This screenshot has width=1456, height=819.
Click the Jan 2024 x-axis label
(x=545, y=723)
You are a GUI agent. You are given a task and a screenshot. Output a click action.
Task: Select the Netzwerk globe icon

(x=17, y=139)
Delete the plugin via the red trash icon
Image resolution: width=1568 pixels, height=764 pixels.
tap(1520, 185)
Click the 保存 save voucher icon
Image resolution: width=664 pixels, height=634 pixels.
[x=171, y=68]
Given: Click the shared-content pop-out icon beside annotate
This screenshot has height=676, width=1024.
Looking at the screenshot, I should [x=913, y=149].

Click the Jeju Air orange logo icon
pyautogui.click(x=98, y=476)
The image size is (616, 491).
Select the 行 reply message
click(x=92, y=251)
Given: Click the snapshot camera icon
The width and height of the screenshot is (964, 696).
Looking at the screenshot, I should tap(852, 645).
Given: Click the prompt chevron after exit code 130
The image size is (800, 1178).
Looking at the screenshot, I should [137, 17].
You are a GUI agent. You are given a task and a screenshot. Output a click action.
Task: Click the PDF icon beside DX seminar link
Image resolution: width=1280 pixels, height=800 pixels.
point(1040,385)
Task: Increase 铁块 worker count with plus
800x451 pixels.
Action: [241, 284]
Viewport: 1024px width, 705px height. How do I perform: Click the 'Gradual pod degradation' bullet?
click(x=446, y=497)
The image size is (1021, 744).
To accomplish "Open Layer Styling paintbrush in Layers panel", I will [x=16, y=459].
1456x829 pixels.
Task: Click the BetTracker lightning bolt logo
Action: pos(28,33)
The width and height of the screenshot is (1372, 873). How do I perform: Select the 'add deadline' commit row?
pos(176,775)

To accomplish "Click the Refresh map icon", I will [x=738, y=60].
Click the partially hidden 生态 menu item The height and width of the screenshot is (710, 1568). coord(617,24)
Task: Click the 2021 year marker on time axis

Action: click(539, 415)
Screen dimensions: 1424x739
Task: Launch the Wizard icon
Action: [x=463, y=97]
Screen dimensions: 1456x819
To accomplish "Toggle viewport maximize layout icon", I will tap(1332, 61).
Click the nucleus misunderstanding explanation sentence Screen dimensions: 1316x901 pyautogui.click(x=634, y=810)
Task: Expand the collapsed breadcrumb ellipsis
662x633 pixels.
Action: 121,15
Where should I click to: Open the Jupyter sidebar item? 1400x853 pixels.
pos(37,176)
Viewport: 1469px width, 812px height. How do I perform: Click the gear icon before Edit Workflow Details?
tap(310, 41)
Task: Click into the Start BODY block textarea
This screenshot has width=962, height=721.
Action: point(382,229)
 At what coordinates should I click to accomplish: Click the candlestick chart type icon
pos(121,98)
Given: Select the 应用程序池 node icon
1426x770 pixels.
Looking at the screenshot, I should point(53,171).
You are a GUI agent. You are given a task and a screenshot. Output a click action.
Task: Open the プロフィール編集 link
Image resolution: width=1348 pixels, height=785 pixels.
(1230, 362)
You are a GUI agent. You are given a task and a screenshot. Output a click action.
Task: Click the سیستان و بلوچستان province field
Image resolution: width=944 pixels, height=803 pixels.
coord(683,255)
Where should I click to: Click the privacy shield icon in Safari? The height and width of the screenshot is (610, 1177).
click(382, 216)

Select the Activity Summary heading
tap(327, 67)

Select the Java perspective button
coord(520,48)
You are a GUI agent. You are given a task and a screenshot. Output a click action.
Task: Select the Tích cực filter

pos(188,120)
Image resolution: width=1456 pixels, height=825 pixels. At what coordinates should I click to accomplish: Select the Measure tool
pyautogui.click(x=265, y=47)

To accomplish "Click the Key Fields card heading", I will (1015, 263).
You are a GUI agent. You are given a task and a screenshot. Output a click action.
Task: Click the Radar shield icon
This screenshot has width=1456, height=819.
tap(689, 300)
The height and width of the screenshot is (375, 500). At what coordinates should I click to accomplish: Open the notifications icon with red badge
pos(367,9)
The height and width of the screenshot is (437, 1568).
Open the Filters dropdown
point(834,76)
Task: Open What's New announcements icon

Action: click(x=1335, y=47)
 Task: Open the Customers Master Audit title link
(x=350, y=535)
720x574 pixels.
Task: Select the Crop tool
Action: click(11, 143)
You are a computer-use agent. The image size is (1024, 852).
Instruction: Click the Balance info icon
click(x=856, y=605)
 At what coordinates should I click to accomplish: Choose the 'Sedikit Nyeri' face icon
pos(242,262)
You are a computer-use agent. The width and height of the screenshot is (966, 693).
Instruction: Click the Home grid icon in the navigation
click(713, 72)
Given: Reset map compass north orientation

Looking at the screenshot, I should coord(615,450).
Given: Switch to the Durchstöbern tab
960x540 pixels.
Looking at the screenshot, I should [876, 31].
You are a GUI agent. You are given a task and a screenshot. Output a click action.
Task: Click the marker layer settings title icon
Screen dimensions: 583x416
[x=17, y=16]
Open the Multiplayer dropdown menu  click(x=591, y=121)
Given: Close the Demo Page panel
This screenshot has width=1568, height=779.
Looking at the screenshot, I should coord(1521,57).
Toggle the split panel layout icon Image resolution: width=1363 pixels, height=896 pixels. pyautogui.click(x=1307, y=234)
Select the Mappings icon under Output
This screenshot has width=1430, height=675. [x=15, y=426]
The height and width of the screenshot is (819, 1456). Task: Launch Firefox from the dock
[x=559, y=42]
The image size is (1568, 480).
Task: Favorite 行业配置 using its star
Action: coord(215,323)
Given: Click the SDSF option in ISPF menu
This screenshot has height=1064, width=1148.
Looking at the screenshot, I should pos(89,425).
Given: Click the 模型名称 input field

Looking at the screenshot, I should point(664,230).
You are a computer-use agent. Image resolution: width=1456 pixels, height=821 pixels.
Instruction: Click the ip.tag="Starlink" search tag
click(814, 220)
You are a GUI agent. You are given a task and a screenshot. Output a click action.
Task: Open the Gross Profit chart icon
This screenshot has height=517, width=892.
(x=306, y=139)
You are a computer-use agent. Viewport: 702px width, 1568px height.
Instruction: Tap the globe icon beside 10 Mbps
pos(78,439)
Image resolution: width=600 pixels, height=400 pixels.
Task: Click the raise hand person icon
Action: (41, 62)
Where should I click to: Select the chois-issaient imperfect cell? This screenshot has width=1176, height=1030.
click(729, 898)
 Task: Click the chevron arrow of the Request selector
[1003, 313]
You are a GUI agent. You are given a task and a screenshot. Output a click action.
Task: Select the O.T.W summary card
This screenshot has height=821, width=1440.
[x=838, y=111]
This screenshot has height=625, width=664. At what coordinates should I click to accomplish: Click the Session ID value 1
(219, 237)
━━━━━━━━
### Description of the task
Format every line of the entries above as a JSON list of strings, one string per line, and skip any blank lines.

### Answer to this exercise
[
  "This screenshot has width=1456, height=819.",
  "Click the Jan 2024 x-axis label",
  "(x=545, y=723)",
  "You are a GUI agent. You are given a task and a screenshot. Output a click action.",
  "Task: Select the Netzwerk globe icon",
  "(x=17, y=139)",
  "Delete the plugin via the red trash icon",
  "Image resolution: width=1568 pixels, height=764 pixels.",
  "tap(1520, 185)",
  "Click the 保存 save voucher icon",
  "Image resolution: width=664 pixels, height=634 pixels.",
  "[x=171, y=68]",
  "Given: Click the shared-content pop-out icon beside annotate",
  "This screenshot has height=676, width=1024.",
  "Looking at the screenshot, I should [x=913, y=149].",
  "Click the Jeju Air orange logo icon",
  "pyautogui.click(x=98, y=476)",
  "The image size is (616, 491).",
  "Select the 行 reply message",
  "click(x=92, y=251)",
  "Given: Click the snapshot camera icon",
  "The width and height of the screenshot is (964, 696).",
  "Looking at the screenshot, I should tap(852, 645).",
  "Given: Click the prompt chevron after exit code 130",
  "The image size is (800, 1178).",
  "Looking at the screenshot, I should [137, 17].",
  "You are a GUI agent. You are given a task and a screenshot. Output a click action.",
  "Task: Click the PDF icon beside DX seminar link",
  "Image resolution: width=1280 pixels, height=800 pixels.",
  "point(1040,385)",
  "Task: Increase 铁块 worker count with plus",
  "800x451 pixels.",
  "Action: [241, 284]",
  "Viewport: 1024px width, 705px height. How do I perform: Click the 'Gradual pod degradation' bullet?",
  "click(x=446, y=497)",
  "The image size is (1021, 744).",
  "To accomplish \"Open Layer Styling paintbrush in Layers panel\", I will [x=16, y=459].",
  "1456x829 pixels.",
  "Task: Click the BetTracker lightning bolt logo",
  "Action: pos(28,33)",
  "The width and height of the screenshot is (1372, 873). How do I perform: Select the 'add deadline' commit row?",
  "pos(176,775)",
  "To accomplish \"Click the Refresh map icon\", I will [x=738, y=60].",
  "Click the partially hidden 生态 menu item The height and width of the screenshot is (710, 1568). coord(617,24)",
  "Task: Click the 2021 year marker on time axis",
  "Action: click(539, 415)",
  "Screen dimensions: 1424x739",
  "Task: Launch the Wizard icon",
  "Action: [x=463, y=97]",
  "Screen dimensions: 1456x819",
  "To accomplish \"Toggle viewport maximize layout icon\", I will tap(1332, 61).",
  "Click the nucleus misunderstanding explanation sentence Screen dimensions: 1316x901 pyautogui.click(x=634, y=810)",
  "Task: Expand the collapsed breadcrumb ellipsis",
  "662x633 pixels.",
  "Action: 121,15",
  "Where should I click to: Open the Jupyter sidebar item? 1400x853 pixels.",
  "pos(37,176)",
  "Viewport: 1469px width, 812px height. How do I perform: Click the gear icon before Edit Workflow Details?",
  "tap(310, 41)",
  "Task: Click into the Start BODY block textarea",
  "This screenshot has width=962, height=721.",
  "Action: point(382,229)",
  " At what coordinates should I click to accomplish: Click the candlestick chart type icon",
  "pos(121,98)",
  "Given: Select the 应用程序池 node icon",
  "1426x770 pixels.",
  "Looking at the screenshot, I should point(53,171).",
  "You are a GUI agent. You are given a task and a screenshot. Output a click action.",
  "Task: Open the プロフィール編集 link",
  "Image resolution: width=1348 pixels, height=785 pixels.",
  "(1230, 362)",
  "You are a GUI agent. You are given a task and a screenshot. Output a click action.",
  "Task: Click the سیستان و بلوچستان province field",
  "Image resolution: width=944 pixels, height=803 pixels.",
  "coord(683,255)",
  "Where should I click to: Click the privacy shield icon in Safari? The height and width of the screenshot is (610, 1177).",
  "click(382, 216)",
  "Select the Activity Summary heading",
  "tap(327, 67)",
  "Select the Java perspective button",
  "coord(520,48)",
  "You are a GUI agent. You are given a task and a screenshot. Output a click action.",
  "Task: Select the Tích cực filter",
  "pos(188,120)",
  "Image resolution: width=1456 pixels, height=825 pixels. At what coordinates should I click to accomplish: Select the Measure tool",
  "pyautogui.click(x=265, y=47)",
  "To accomplish \"Click the Key Fields card heading\", I will (1015, 263).",
  "You are a GUI agent. You are given a task and a screenshot. Output a click action.",
  "Task: Click the Radar shield icon",
  "This screenshot has width=1456, height=819.",
  "tap(689, 300)",
  "The height and width of the screenshot is (375, 500). At what coordinates should I click to accomplish: Open the notifications icon with red badge",
  "pos(367,9)",
  "The height and width of the screenshot is (437, 1568).",
  "Open the Filters dropdown",
  "point(834,76)",
  "Task: Open What's New announcements icon",
  "Action: click(x=1335, y=47)",
  " Task: Open the Customers Master Audit title link",
  "(x=350, y=535)",
  "720x574 pixels.",
  "Task: Select the Crop tool",
  "Action: click(11, 143)",
  "You are a computer-use agent. The image size is (1024, 852).",
  "Instruction: Click the Balance info icon",
  "click(x=856, y=605)",
  " At what coordinates should I click to accomplish: Choose the 'Sedikit Nyeri' face icon",
  "pos(242,262)",
  "You are a computer-use agent. The width and height of the screenshot is (966, 693).",
  "Instruction: Click the Home grid icon in the navigation",
  "click(713, 72)",
  "Given: Reset map compass north orientation",
  "Looking at the screenshot, I should coord(615,450).",
  "Given: Switch to the Durchstöbern tab",
  "960x540 pixels.",
  "Looking at the screenshot, I should [876, 31].",
  "You are a GUI agent. You are given a task and a screenshot. Output a click action.",
  "Task: Click the marker layer settings title icon",
  "Screen dimensions: 583x416",
  "[x=17, y=16]",
  "Open the Multiplayer dropdown menu  click(x=591, y=121)",
  "Given: Close the Demo Page panel",
  "This screenshot has width=1568, height=779.",
  "Looking at the screenshot, I should coord(1521,57).",
  "Toggle the split panel layout icon Image resolution: width=1363 pixels, height=896 pixels. pyautogui.click(x=1307, y=234)",
  "Select the Mappings icon under Output",
  "This screenshot has width=1430, height=675. [x=15, y=426]",
  "The height and width of the screenshot is (819, 1456). Task: Launch Firefox from the dock",
  "[x=559, y=42]",
  "The image size is (1568, 480).",
  "Task: Favorite 行业配置 using its star",
  "Action: coord(215,323)",
  "Given: Click the SDSF option in ISPF menu",
  "This screenshot has height=1064, width=1148.",
  "Looking at the screenshot, I should pos(89,425).",
  "Given: Click the 模型名称 input field",
  "Looking at the screenshot, I should point(664,230).",
  "You are a computer-use agent. Image resolution: width=1456 pixels, height=821 pixels.",
  "Instruction: Click the ip.tag=\"Starlink\" search tag",
  "click(814, 220)",
  "You are a GUI agent. You are given a task and a screenshot. Output a click action.",
  "Task: Open the Gross Profit chart icon",
  "This screenshot has height=517, width=892.",
  "(x=306, y=139)",
  "You are a computer-use agent. Viewport: 702px width, 1568px height.",
  "Instruction: Tap the globe icon beside 10 Mbps",
  "pos(78,439)",
  "Image resolution: width=600 pixels, height=400 pixels.",
  "Task: Click the raise hand person icon",
  "Action: (41, 62)",
  "Where should I click to: Select the chois-issaient imperfect cell? This screenshot has width=1176, height=1030.",
  "click(729, 898)",
  " Task: Click the chevron arrow of the Request selector",
  "[1003, 313]",
  "You are a GUI agent. You are given a task and a screenshot. Output a click action.",
  "Task: Select the O.T.W summary card",
  "This screenshot has height=821, width=1440.",
  "[x=838, y=111]",
  "This screenshot has height=625, width=664. At what coordinates should I click to accomplish: Click the Session ID value 1",
  "(219, 237)"
]